* **Отрывок**
++++++++++
Схожие геополитические эмоции были свойственны и авторам героических од XVIII века, но Хомяков насыщает пышную топонимику сложным идейным содержанием. Призыв Хомякова-поэта, в отличие от его предшественников далекого от властной элиты, не был связан с политической конъюнктурой, с правительственными планами. В оде князю Г. А. Потемкину 1778 года Василий Петров воспевает освобождение христианских народов на южных рубежах Российской империи:

Не совершается ль пророчествие мира?

Херсонски жители, единой веры чада

Не все ль, оставя Юг, на Север к нам грядёте?

… Молдавец, армянин, индеянин иль еллин,

Иль чёрный эфиоп, под коим кто бы небом

На свет не произшёл, мать всем Екатерина.
++++++++++
* **Условия задания**
Воспроизведите дословно часть отрывка о Хомякове: начните со слов «Схожие геополитические эмоции» и остановитесь после слов «ль пророчествие мира?».
++++++++++
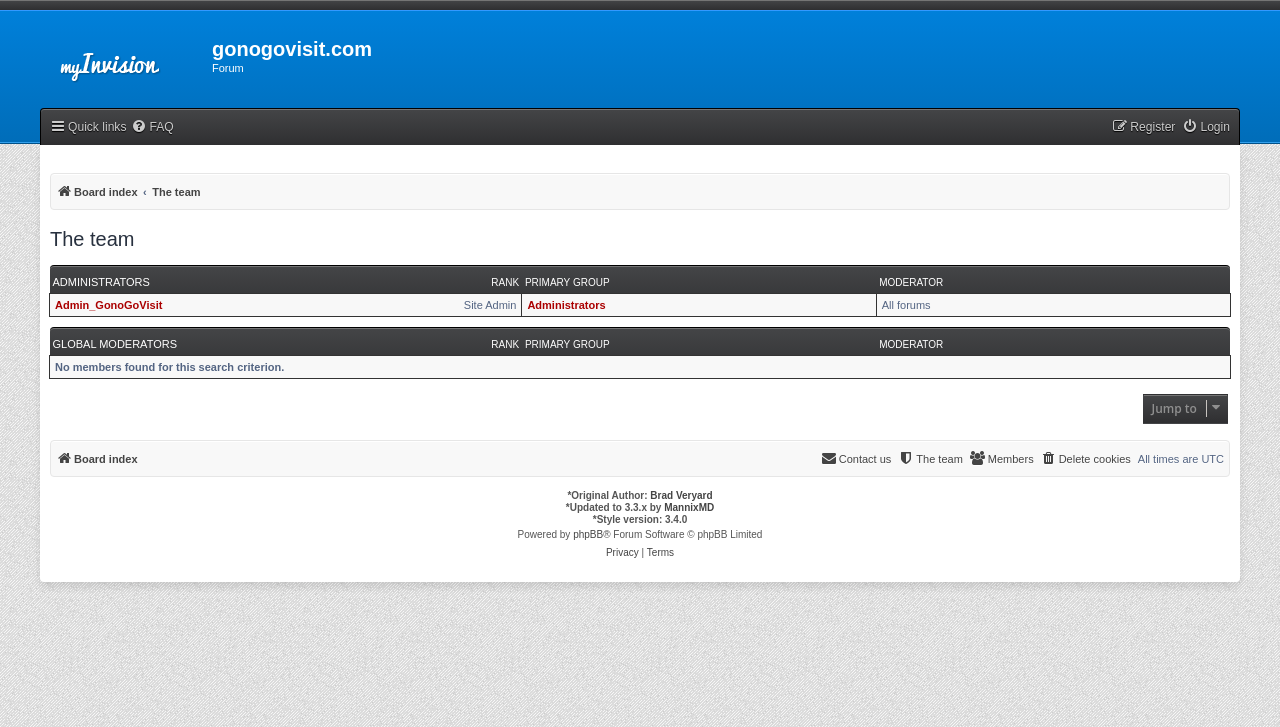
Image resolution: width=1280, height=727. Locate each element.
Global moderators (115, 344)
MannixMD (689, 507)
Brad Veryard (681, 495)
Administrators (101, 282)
++++++++++
* **Итог упражнения**
Схожие геополитические эмоции были свойственны и авторам героических од XVIII века, но Хомяков насыщает пышную топонимику сложным идейным содержанием. Призыв Хомякова-поэта, в отличие от его предшественников далекого от властной элиты, не был связан с политической конъюнктурой, с правительственными планами. В оде князю Г. А. Потемкину 1778 года Василий Петров воспевает освобождение христианских народов на южных рубежах Российской империи:

Не совершается ль пророчествие мира?